___ RECORDED INFORMATION ___

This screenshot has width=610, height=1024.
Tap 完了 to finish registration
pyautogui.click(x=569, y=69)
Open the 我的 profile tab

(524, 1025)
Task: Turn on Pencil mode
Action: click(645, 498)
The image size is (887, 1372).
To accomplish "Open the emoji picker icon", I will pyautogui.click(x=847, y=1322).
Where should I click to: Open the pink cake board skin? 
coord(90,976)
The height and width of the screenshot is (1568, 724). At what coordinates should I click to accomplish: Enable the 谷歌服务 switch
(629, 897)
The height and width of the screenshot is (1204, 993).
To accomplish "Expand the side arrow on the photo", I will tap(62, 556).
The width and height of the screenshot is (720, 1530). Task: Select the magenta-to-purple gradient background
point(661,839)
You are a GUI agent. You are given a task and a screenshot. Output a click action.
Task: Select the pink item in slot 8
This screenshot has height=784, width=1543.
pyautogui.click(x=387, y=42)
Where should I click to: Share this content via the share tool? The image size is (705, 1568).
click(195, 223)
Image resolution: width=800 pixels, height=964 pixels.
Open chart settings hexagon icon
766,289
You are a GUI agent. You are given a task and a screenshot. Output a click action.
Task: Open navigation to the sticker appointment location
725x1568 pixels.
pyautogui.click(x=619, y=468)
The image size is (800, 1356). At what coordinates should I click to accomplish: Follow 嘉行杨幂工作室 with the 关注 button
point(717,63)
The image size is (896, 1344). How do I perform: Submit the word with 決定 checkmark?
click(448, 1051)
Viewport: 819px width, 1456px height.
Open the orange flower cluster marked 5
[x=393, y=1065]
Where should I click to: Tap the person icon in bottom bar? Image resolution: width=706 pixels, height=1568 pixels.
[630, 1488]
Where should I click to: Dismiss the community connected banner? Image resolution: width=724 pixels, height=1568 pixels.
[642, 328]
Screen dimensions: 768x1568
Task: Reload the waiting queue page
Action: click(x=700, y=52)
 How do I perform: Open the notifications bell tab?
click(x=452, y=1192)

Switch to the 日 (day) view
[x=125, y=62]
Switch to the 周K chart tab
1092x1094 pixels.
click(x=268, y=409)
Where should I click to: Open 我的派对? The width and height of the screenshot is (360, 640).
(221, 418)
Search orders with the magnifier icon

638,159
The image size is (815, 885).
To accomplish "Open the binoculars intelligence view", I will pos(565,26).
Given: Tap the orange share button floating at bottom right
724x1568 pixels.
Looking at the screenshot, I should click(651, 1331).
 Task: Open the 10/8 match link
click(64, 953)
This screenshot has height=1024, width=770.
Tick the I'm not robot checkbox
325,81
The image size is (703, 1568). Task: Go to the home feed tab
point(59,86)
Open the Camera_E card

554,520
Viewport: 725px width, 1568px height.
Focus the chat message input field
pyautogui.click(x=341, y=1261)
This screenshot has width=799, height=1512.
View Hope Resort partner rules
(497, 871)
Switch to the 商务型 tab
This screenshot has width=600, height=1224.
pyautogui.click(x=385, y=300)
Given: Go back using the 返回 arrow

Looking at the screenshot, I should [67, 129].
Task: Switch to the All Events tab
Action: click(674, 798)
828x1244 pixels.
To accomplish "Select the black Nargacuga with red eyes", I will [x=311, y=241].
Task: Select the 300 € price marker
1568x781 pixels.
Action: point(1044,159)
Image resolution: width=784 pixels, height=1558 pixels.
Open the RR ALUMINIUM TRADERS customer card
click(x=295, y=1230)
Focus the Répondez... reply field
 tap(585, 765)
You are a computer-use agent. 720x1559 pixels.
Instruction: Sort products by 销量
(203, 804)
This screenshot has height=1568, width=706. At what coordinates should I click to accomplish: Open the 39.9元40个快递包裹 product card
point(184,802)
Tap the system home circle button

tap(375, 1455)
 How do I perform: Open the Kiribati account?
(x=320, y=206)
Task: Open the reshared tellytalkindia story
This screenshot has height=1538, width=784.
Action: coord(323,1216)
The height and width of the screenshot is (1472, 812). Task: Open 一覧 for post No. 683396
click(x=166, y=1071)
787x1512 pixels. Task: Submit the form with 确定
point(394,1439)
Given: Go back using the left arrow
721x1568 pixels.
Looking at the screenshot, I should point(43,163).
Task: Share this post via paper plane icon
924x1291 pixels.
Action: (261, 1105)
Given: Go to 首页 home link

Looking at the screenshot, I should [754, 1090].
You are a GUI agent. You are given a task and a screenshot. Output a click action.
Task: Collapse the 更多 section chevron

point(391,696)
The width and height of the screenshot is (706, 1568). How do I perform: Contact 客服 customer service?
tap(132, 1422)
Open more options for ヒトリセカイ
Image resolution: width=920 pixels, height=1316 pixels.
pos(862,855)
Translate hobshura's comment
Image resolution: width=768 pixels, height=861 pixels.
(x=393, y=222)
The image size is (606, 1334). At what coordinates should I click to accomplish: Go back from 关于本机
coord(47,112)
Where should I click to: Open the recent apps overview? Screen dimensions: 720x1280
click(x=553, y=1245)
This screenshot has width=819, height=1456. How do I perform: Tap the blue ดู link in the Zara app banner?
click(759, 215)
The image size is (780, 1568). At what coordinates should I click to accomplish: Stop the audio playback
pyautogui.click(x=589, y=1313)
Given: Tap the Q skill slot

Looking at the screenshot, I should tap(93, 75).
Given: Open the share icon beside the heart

___

DIRECTIONS FOR THIS TASK =
Reproduce every one of the records above verbatim, line for line.

CORRECT OUTPUT =
This screenshot has width=610, height=1024.
Tap 完了 to finish registration
pyautogui.click(x=569, y=69)
Open the 我的 profile tab

(524, 1025)
Task: Turn on Pencil mode
Action: click(645, 498)
The image size is (887, 1372).
To accomplish "Open the emoji picker icon", I will pyautogui.click(x=847, y=1322).
Where should I click to: Open the pink cake board skin? 
coord(90,976)
The height and width of the screenshot is (1568, 724). At what coordinates should I click to accomplish: Enable the 谷歌服务 switch
(629, 897)
The height and width of the screenshot is (1204, 993).
To accomplish "Expand the side arrow on the photo", I will tap(62, 556).
The width and height of the screenshot is (720, 1530). Task: Select the magenta-to-purple gradient background
point(661,839)
You are a GUI agent. You are given a task and a screenshot. Output a click action.
Task: Select the pink item in slot 8
This screenshot has height=784, width=1543.
pyautogui.click(x=387, y=42)
Where should I click to: Share this content via the share tool? The image size is (705, 1568).
click(195, 223)
Image resolution: width=800 pixels, height=964 pixels.
Open chart settings hexagon icon
766,289
You are a GUI agent. You are given a task and a screenshot. Output a click action.
Task: Open navigation to the sticker appointment location
725x1568 pixels.
pyautogui.click(x=619, y=468)
The image size is (800, 1356). At what coordinates should I click to accomplish: Follow 嘉行杨幂工作室 with the 关注 button
point(717,63)
The image size is (896, 1344). How do I perform: Submit the word with 決定 checkmark?
click(448, 1051)
Viewport: 819px width, 1456px height.
Open the orange flower cluster marked 5
[x=393, y=1065]
Where should I click to: Tap the person icon in bottom bar? Image resolution: width=706 pixels, height=1568 pixels.
[630, 1488]
Where should I click to: Dismiss the community connected banner? Image resolution: width=724 pixels, height=1568 pixels.
[642, 328]
Screen dimensions: 768x1568
Task: Reload the waiting queue page
Action: click(x=700, y=52)
 How do I perform: Open the notifications bell tab?
click(x=452, y=1192)

Switch to the 日 (day) view
[x=125, y=62]
Switch to the 周K chart tab
1092x1094 pixels.
click(x=268, y=409)
Where should I click to: Open 我的派对? The width and height of the screenshot is (360, 640).
(221, 418)
Search orders with the magnifier icon

638,159
The image size is (815, 885).
To accomplish "Open the binoculars intelligence view", I will pos(565,26).
Given: Tap the orange share button floating at bottom right
724x1568 pixels.
Looking at the screenshot, I should click(651, 1331).
 Task: Open the 10/8 match link
click(64, 953)
This screenshot has height=1024, width=770.
Tick the I'm not robot checkbox
325,81
The image size is (703, 1568). Task: Go to the home feed tab
point(59,86)
Open the Camera_E card

554,520
Viewport: 725px width, 1568px height.
Focus the chat message input field
pyautogui.click(x=341, y=1261)
This screenshot has width=799, height=1512.
View Hope Resort partner rules
(497, 871)
Switch to the 商务型 tab
This screenshot has width=600, height=1224.
pyautogui.click(x=385, y=300)
Given: Go back using the 返回 arrow

Looking at the screenshot, I should [67, 129].
Task: Switch to the All Events tab
Action: click(674, 798)
828x1244 pixels.
To accomplish "Select the black Nargacuga with red eyes", I will [x=311, y=241].
Task: Select the 300 € price marker
1568x781 pixels.
Action: point(1044,159)
Image resolution: width=784 pixels, height=1558 pixels.
Open the RR ALUMINIUM TRADERS customer card
click(x=295, y=1230)
Focus the Répondez... reply field
 tap(585, 765)
You are a computer-use agent. 720x1559 pixels.
Instruction: Sort products by 销量
(203, 804)
This screenshot has height=1568, width=706. At what coordinates should I click to accomplish: Open the 39.9元40个快递包裹 product card
point(184,802)
Tap the system home circle button

tap(375, 1455)
 How do I perform: Open the Kiribati account?
(x=320, y=206)
Task: Open the reshared tellytalkindia story
This screenshot has height=1538, width=784.
Action: coord(323,1216)
The height and width of the screenshot is (1472, 812). Task: Open 一覧 for post No. 683396
click(x=166, y=1071)
787x1512 pixels. Task: Submit the form with 确定
point(394,1439)
Given: Go back using the left arrow
721x1568 pixels.
Looking at the screenshot, I should point(43,163).
Task: Share this post via paper plane icon
924x1291 pixels.
Action: (261, 1105)
Given: Go to 首页 home link

Looking at the screenshot, I should [754, 1090].
You are a GUI agent. You are given a task and a screenshot. Output a click action.
Task: Collapse the 更多 section chevron

point(391,696)
The width and height of the screenshot is (706, 1568). How do I perform: Contact 客服 customer service?
tap(132, 1422)
Open more options for ヒトリセカイ
Image resolution: width=920 pixels, height=1316 pixels.
pos(862,855)
Translate hobshura's comment
Image resolution: width=768 pixels, height=861 pixels.
(x=393, y=222)
The image size is (606, 1334). At what coordinates should I click to accomplish: Go back from 关于本机
coord(47,112)
Where should I click to: Open the recent apps overview? Screen dimensions: 720x1280
click(x=553, y=1245)
This screenshot has width=819, height=1456. How do I perform: Tap the blue ดู link in the Zara app banner?
click(759, 215)
The image size is (780, 1568). At what coordinates should I click to accomplish: Stop the audio playback
pyautogui.click(x=589, y=1313)
Given: Tap the Q skill slot

Looking at the screenshot, I should tap(93, 75).
Given: Open the share icon beside the heart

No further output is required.